• **Stated goal**
Repeat each of the records below word for word, leaving out the pictures.

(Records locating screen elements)
>> begin

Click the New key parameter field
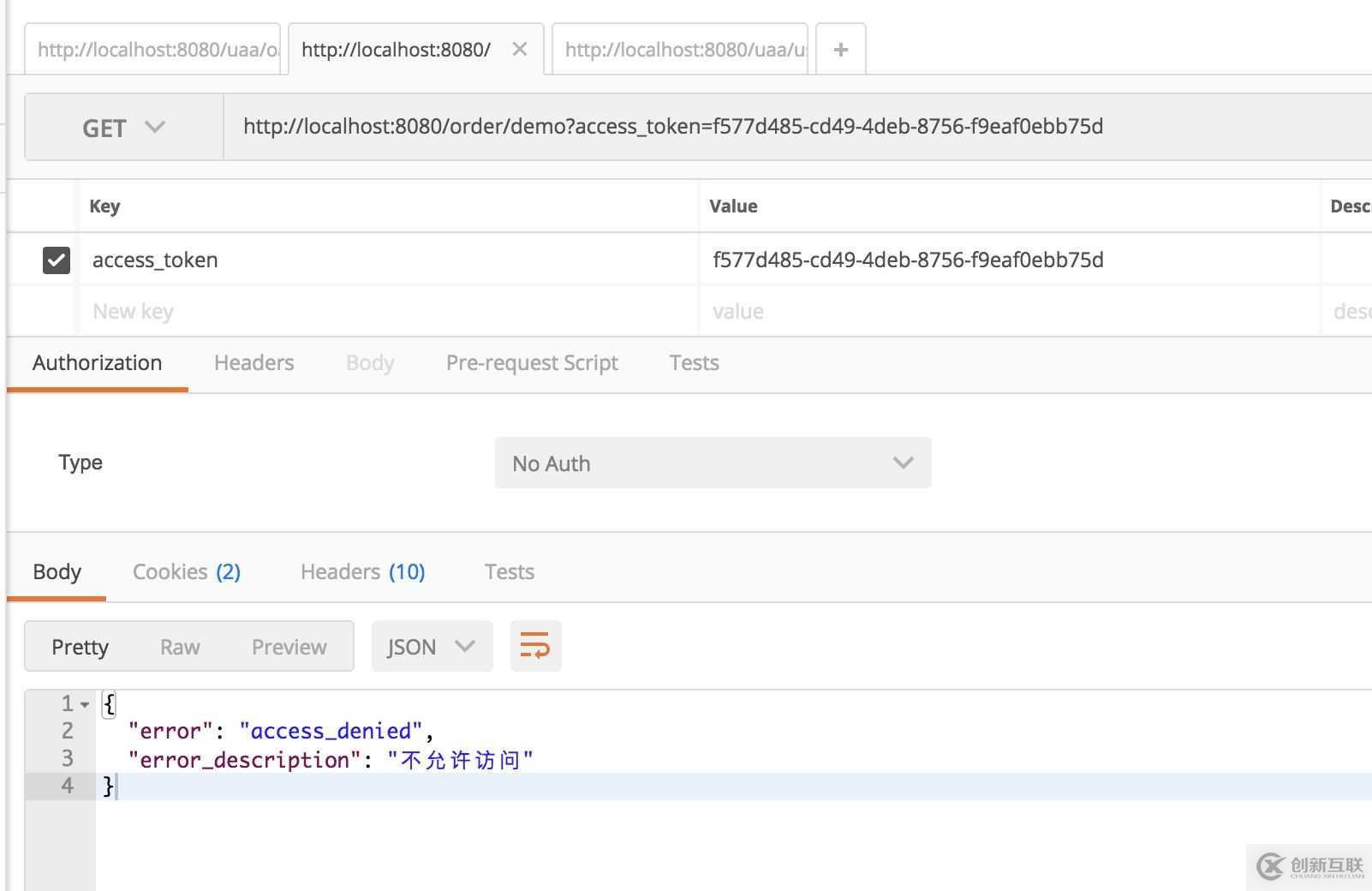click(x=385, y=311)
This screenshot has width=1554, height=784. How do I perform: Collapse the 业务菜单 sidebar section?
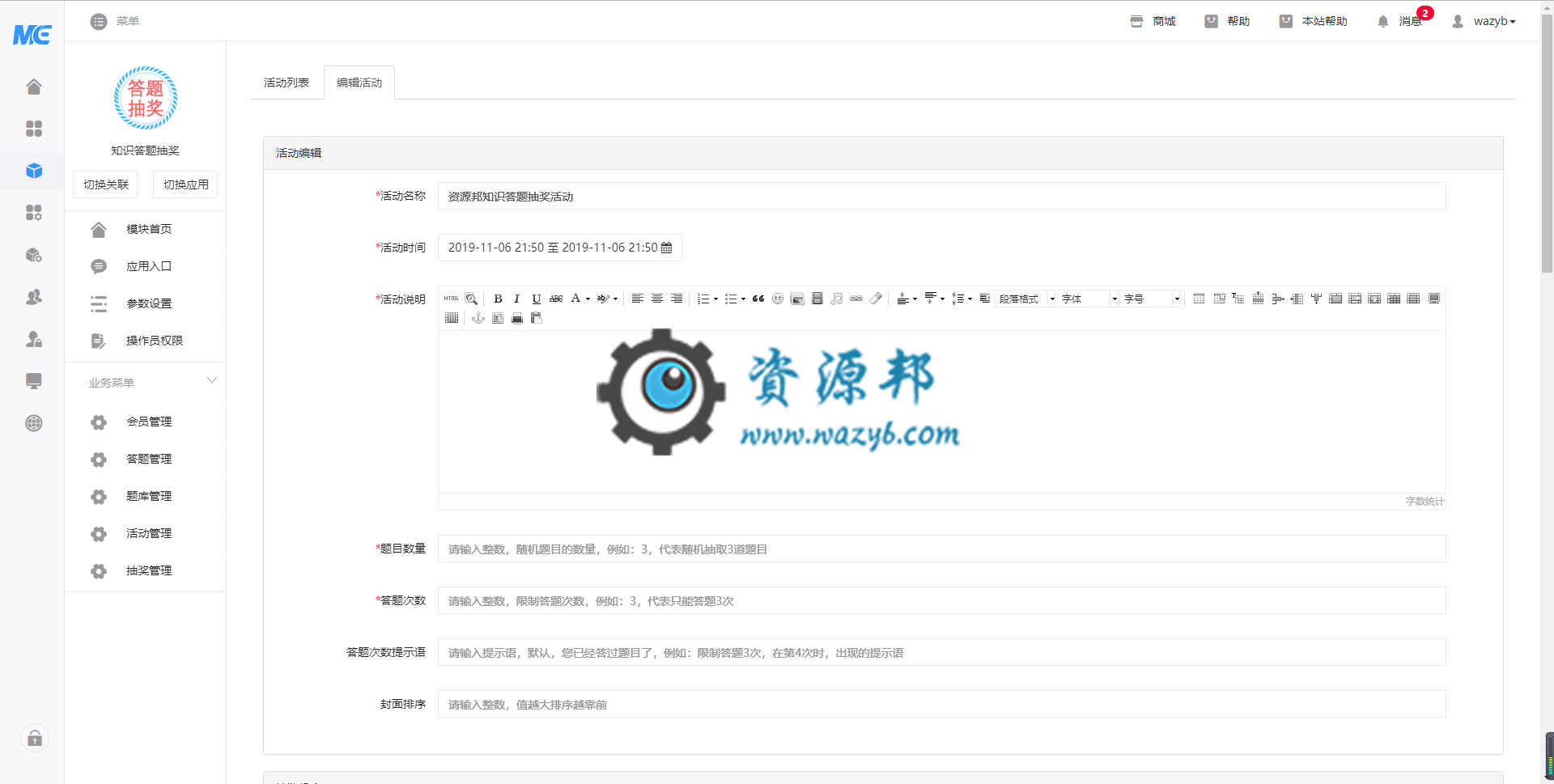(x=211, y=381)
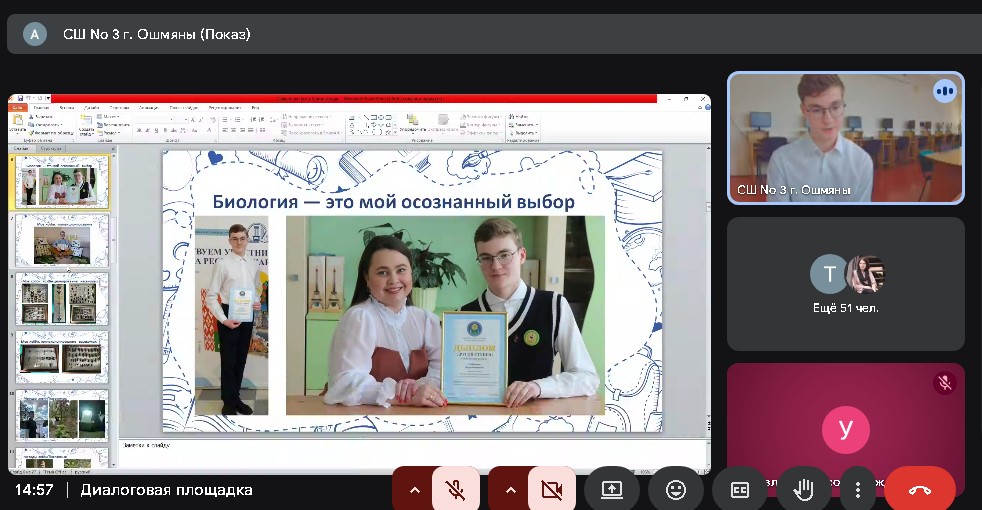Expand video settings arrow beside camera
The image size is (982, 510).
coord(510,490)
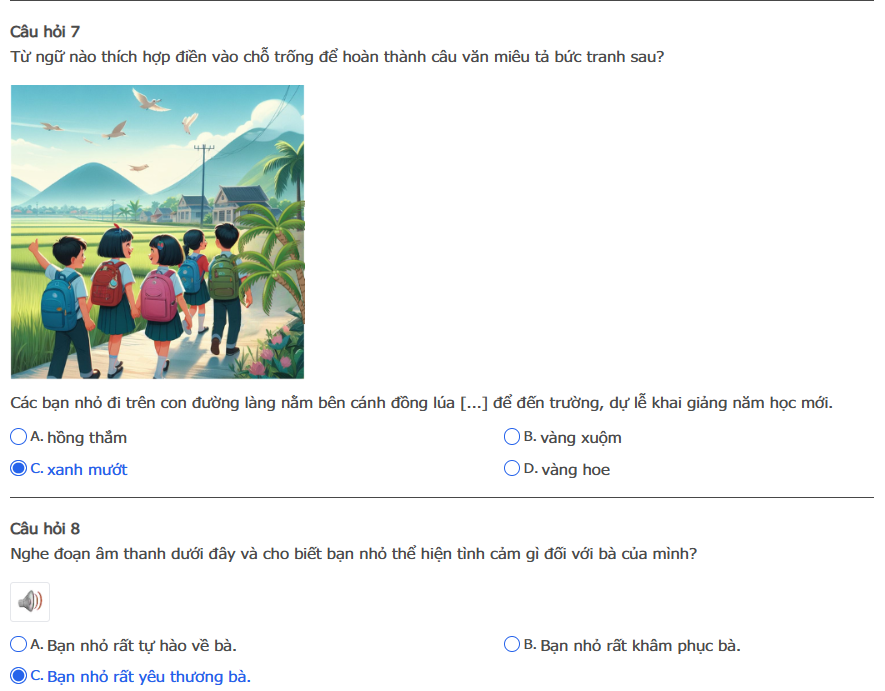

>> end

• **Task answer**
Click the New key parameter field
click(x=385, y=311)
This screenshot has width=1554, height=784. How do I perform: Collapse the 业务菜单 sidebar section?
(x=211, y=381)
Expand video settings arrow beside camera
The image size is (982, 510).
coord(510,490)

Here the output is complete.